Betamethasone Soluble Tablets USP 0.5mg TajPharma

Package leaflet: Information for the patient

Betamethasone Soluble Tablets USP 0.5mg TajPharma
Read all of this leaflet carefully before you start taking this medicine because it contains important information for you.
– Keep this leaflet. You may need to read it again.
– If you have any further questions, ask your doctor or pharmacist.
– This medicine has been prescribed for you only. Do not pass it on to others. It may harm them, even if their signs of illness are the same as yours.
– If you get any side effects, talk to your doctor or pharmacist. This includes any possible side effects not listed in this leaflet.

What is in this leaflet
Your medicine is called either Betamethasone 0.5mg tablets depending on what your doctor has prescribed. It will be known as Betamethasone Tablets for ease hereafter.

What is in this leaflet
1. What Betamethasone Tablets are and what they are used for
2. What you need to know before you take Betamethasone Tablets
3. How to take Betamethasone Tablets
4. Possible side effects
5. How to store Betamethasone Tablets
6. Contents of the pack and other information

Betamethasone Soluble Tablets belong to a group of medicines called steroids. Their full name is corticosteroids.
These corticosteroids occur naturally in the body and help to maintain health and well being. Boosting your body with extra corticosteroids (such as Betamethasone Soluble Tablets) is an effective way to treat various illnesses involving inflammation in the body.
Betamethasone Soluble Tablets reduce this inflammation, which could otherwise go on making your condition worse. You must take this medicine regularly to get maximum benefit from it.Many different conditions can be improved by the use of corticosteroids, as they reduce inflammation (redness, tenderness, heat and swelling) in the body.
Betamethasone Soluble Tablets are used to treat:
severe allergic reactions;
rheumatoid arthritis;
autoimmune diseases such as systemic lupus erythematosus (SLE) and polyarteritis nodosa;
inflammatory conditions of the skin, kidney (such as acute interstitial nephritis or minimal change nephrotic syndrome), bowels (such as ulcerative colitis and Crohn’s disease) and heart;
some connective tissue diseases;
certain conditions of the blood;
some types of cancer, such as malignant lymphoma.
Corticosteroids are also used to help prevent organ transplant rejection following organ transplant surgery.

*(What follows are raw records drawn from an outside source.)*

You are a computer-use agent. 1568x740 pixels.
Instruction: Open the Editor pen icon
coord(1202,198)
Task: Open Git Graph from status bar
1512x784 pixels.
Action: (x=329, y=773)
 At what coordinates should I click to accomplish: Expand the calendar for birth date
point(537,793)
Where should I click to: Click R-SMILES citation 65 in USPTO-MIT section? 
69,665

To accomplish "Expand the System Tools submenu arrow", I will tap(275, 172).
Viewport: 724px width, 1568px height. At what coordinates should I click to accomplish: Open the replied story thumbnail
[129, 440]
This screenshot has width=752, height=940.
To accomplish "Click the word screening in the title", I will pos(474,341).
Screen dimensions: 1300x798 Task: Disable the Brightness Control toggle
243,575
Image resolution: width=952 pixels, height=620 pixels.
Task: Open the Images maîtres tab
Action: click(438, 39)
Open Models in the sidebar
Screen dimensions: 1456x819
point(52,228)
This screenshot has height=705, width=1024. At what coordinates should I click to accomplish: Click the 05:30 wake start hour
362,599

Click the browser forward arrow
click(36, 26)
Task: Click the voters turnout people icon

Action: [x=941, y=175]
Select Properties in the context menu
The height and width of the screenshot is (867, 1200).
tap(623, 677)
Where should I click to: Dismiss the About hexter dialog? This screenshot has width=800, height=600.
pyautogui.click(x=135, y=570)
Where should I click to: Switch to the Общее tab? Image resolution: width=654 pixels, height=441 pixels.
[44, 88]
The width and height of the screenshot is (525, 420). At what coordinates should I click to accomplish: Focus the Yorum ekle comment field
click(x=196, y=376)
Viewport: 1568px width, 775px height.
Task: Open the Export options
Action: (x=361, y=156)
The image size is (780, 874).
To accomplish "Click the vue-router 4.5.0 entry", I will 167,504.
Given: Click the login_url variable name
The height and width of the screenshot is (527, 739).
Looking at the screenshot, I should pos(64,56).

Do not take Betamethasone Soluble Tablets:
if you are allergic to betamethasone or any of the other ingredients of this medicine
if you have an infection and have not yet started taking medicine (e.g. antibiotics) to treat it.

Warnings and precautions
Talk to your doctor, pharmacist or nurse before taking Betamethasone Soluble Tablets
if you have ever had severe depression or manic depression
 (bipolar disorder). This includes having had depression before while taking steroid medicines like Betamethasone Soluble Tablets;
if any of your close family
 has had these illnesses;
if you have or have ever had tuberculosis (TB);
if you have epilepsy (fits), severe mental illness, heart disease, hypertension (high blood pressure), stomach or duodenal ulcers;
if you have osteoporosis (thinning of the bones). Post menopausal women are particularly at risk of this;
if you or any of your family have ever had glaucoma (raised eye pressure);
if you have recently had a heart attack;
if you have recently been in contact with someone who has chickenpox, shingles or measles or recently had chickenpox, shingles or measles yourself. This product may make chickenpox, shingles or measles much worse;
if you or any of your family are diabetic;
if you have an underactive thyroid gland;
if you have myasthenia gravis (a disease which causes muscle weakness);
if you have ever suffered from muscle wasting due to corticosteroids;
if you have liver, kidney or heart disease;
if you have just been or are about to be immunised;
if you have an infection;
if you are pregnant or breast-feeding  
if you experience blurred vision or other visual disturbances.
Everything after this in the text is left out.